Review: Escape Room Indianapolis

Lyndsay Valadez , Reporter

At Escape Room Indianapolis, friends, teammates and sometimes strangers gather in one room for the same reason: to get out.

Jennifer and Brendon Harbron opened the Escape Room Indianapolis in October of 2015 to give players the challenge of escaping a thematically designed room by solving many puzzles.

And at this year’s JEA/NSPA Convention, a mobile version will be offered at the JW Marriott for Journalism 360 attendees.

After finding nothing like the Escape Room in Indiana, Brendon met up with another couple with similar intentions, and ultimately, instead of competing against one another, they joined forces at 200 S. Meridian St.

Jennifer always hoped for a booming business and says she is absolutely thrilled with how it all turned out.

“People get excited when they come,” she said. “They get to be interactive and do things without their phone.”

When walking in, people are greeted by a game adviser and must sign a waiver. They can enjoy some refreshments in the waiting room, and they’re eventually directed towards the room they’ve signed up for and given their scenario and their goal.

Brendon is the mastermind behind each game’s interactive activities. Typically, there are around 15 puzzles to solve per game. In the first couple of months of planning the rooms of the Escape Room, he carried a 100-page notebook around with him for spur of the moment ideas.

However, there is more to his madness than just writing things down. In each game, there are steps that must be taken to get from one clue to the next. The biggest challenge for Brendon is stringing puzzles together within the theme without giving away the whole scenario.

“When you pour a lot of yourself into something, you get a lot back,” Brendon said.

          Brendon also designs the mobile rooms. These rooms have been differently themed depending on the events where they’ve appeared. At the JEA/NSPA Convention, participants can enjoy a journalistic theme. Mobile rooms only allow 30 minutes. The price is $15 per person.

However, the cost for a full hour of play on site at Escape Room Indianapolis is $29 per person. Five rooms, “Jail Break,” “Hoosier Hysteria,” “Bank Heist,” “Art Gallery” and “KGB Interrogation,” are currently available on site. Five different rooms will be offered at a new location in Fishers when that facility opens on Nov. 16.

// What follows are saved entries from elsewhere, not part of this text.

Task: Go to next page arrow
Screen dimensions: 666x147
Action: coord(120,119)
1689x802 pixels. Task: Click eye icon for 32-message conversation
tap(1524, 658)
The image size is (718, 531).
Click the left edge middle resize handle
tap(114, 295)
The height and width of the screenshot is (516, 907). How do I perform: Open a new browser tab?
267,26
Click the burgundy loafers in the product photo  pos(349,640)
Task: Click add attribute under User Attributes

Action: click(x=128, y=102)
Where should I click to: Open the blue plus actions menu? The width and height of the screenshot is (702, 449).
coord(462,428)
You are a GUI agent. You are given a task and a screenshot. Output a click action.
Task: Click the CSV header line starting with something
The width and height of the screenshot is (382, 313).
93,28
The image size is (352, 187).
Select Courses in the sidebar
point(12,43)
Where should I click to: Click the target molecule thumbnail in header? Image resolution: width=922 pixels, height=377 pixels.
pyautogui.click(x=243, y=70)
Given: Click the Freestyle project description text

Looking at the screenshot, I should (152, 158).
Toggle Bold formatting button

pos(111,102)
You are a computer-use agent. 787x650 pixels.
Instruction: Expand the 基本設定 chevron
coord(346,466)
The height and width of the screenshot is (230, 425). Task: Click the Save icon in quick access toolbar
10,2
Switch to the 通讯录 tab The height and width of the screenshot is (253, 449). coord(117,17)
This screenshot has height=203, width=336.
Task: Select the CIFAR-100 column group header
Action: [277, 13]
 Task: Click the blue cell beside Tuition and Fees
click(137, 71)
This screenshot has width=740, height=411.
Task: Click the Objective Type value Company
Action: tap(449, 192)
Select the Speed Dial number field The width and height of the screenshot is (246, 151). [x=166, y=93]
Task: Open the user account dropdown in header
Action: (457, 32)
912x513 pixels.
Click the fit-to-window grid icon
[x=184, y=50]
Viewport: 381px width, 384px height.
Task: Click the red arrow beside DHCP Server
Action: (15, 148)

Not only do the rooms take a lot of work to plan out, they also take a lot of work to supervise. Each room has a game adviser who watches from the control room as participants solve and play. When participants get stuck, they can contact their game adviser through a walkie talkie and ask for a hint. But, only three hints are allowed.

Sometimes game advisers will make players work harder if they really want an extra hint. Kristen Ogburn, an Escape Room game adviser, tries to make the game fun for herself and the players. She once made her group pretend they were dinosaurs and battle each other.

“It was really funny watching them screaming and walking and falling on the ground,” Ogburn said.

Another of Escape Room’s game advisers, Brandon Farkas, agrees that it’s important for the workers at the Escape Room to enjoy themselves.

“That’s kind of the same mindset the employee should have as well: that it’s a fun job,” said  “Obviously you still gotta be serious and professional.”

Before Farkas started advising he, like others, went through training. There are three parts to advisor qualification. For the first couple of groups being monitored, the trainee shadows a trainer. By the fourth and fifth group, the trainee takes over under the watchful eye of the trainer. By the sixth group, as long as the trainee feels comfortable, he or she will advise the group alone while Jennifer checks on everyone in the control room.

For Brandon, Jennifer’s husband, the Escape Room’s purpose comes down to two things.   

“It’s about having fun and about helping people build relationships with one another,” he said. “That’s honestly what makes it so great.”